··· Records provided ···

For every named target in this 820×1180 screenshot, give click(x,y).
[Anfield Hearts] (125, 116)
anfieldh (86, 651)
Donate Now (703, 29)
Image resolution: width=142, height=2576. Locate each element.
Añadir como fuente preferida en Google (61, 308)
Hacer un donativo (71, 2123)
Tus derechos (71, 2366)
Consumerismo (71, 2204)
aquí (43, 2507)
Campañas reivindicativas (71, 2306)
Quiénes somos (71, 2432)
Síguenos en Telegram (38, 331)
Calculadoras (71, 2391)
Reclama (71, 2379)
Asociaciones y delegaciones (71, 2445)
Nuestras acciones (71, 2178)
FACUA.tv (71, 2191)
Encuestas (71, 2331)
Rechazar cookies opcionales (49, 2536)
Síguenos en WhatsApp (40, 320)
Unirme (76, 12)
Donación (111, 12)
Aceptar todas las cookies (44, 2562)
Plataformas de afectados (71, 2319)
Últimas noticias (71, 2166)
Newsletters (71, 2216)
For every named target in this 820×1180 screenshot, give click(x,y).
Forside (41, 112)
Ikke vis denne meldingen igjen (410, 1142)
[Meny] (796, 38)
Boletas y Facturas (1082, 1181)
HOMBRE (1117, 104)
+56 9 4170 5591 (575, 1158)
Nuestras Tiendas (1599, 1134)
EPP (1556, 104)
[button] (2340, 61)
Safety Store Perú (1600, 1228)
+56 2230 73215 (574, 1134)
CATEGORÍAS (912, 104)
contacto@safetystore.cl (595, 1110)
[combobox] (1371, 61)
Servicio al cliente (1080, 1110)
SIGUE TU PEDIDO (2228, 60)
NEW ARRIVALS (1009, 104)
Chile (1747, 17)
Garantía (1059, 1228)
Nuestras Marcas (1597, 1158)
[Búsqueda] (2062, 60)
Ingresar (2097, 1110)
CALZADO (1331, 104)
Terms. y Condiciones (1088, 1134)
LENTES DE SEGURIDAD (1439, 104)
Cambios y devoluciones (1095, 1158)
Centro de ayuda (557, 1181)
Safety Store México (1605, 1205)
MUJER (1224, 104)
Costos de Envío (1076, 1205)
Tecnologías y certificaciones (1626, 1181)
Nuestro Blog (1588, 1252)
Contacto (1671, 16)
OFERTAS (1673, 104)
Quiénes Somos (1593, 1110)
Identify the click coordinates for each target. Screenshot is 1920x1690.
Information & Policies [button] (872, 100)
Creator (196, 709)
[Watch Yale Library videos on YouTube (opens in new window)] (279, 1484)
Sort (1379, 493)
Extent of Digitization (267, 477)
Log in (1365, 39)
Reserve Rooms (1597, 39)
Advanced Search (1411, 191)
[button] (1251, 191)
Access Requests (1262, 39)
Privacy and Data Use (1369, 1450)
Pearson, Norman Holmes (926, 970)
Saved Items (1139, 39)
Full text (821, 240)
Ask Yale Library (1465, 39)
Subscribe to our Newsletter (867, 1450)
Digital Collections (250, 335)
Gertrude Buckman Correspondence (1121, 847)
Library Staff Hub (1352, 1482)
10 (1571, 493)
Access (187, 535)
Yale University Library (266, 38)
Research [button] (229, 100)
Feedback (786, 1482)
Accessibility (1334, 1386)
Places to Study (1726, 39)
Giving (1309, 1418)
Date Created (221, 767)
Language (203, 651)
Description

···

An exact reproduction of all the entries above is the expected answer.

_Finished exercise_
For every named target in this 820×1180 screenshot, give click(x,y).
[Anfield Hearts] (125, 116)
anfieldh (86, 651)
Donate Now (703, 29)
Image resolution: width=142, height=2576. Locate each element.
Añadir como fuente preferida en Google (61, 308)
Hacer un donativo (71, 2123)
Tus derechos (71, 2366)
Consumerismo (71, 2204)
aquí (43, 2507)
Campañas reivindicativas (71, 2306)
Quiénes somos (71, 2432)
Síguenos en Telegram (38, 331)
Calculadoras (71, 2391)
Reclama (71, 2379)
Asociaciones y delegaciones (71, 2445)
Nuestras acciones (71, 2178)
FACUA.tv (71, 2191)
Encuestas (71, 2331)
Rechazar cookies opcionales (49, 2536)
Síguenos en WhatsApp (40, 320)
Unirme (76, 12)
Donación (111, 12)
Aceptar todas las cookies (44, 2562)
Plataformas de afectados (71, 2319)
Últimas noticias (71, 2166)
Newsletters (71, 2216)
For every named target in this 820×1180 screenshot, give click(x,y).
Forside (41, 112)
Ikke vis denne meldingen igjen (410, 1142)
[Meny] (796, 38)
Boletas y Facturas (1082, 1181)
HOMBRE (1117, 104)
+56 9 4170 5591 (575, 1158)
Nuestras Tiendas (1599, 1134)
EPP (1556, 104)
[button] (2340, 61)
Safety Store Perú (1600, 1228)
+56 2230 73215 (574, 1134)
CATEGORÍAS (912, 104)
contacto@safetystore.cl (595, 1110)
[combobox] (1371, 61)
Servicio al cliente (1080, 1110)
SIGUE TU PEDIDO (2228, 60)
NEW ARRIVALS (1009, 104)
Chile (1747, 17)
Garantía (1059, 1228)
Nuestras Marcas (1597, 1158)
[Búsqueda] (2062, 60)
Ingresar (2097, 1110)
CALZADO (1331, 104)
Terms. y Condiciones (1088, 1134)
LENTES DE SEGURIDAD (1439, 104)
Cambios y devoluciones (1095, 1158)
Centro de ayuda (557, 1181)
Safety Store México (1605, 1205)
MUJER (1224, 104)
Costos de Envío (1076, 1205)
Tecnologías y certificaciones (1626, 1181)
Nuestro Blog (1588, 1252)
Contacto (1671, 16)
OFERTAS (1673, 104)
Quiénes Somos (1593, 1110)
Identify the click coordinates for each target. Screenshot is 1920x1690.
Information & Policies [button] (872, 100)
Creator (196, 709)
[Watch Yale Library videos on YouTube (opens in new window)] (279, 1484)
Sort (1379, 493)
Extent of Digitization (267, 477)
Log in (1365, 39)
Reserve Rooms (1597, 39)
Advanced Search (1411, 191)
[button] (1251, 191)
Access Requests (1262, 39)
Privacy and Data Use (1369, 1450)
Pearson, Norman Holmes (926, 970)
Saved Items (1139, 39)
Full text (821, 240)
Ask Yale Library (1465, 39)
Subscribe to our Newsletter (867, 1450)
Digital Collections (250, 335)
Gertrude Buckman Correspondence (1121, 847)
Library Staff Hub (1352, 1482)
10 (1571, 493)
Access (187, 535)
Yale University Library (266, 38)
Research [button] (229, 100)
Feedback (786, 1482)
Accessibility (1334, 1386)
Places to Study (1726, 39)
Giving (1309, 1418)
Date Created (221, 767)
Language (203, 651)
Description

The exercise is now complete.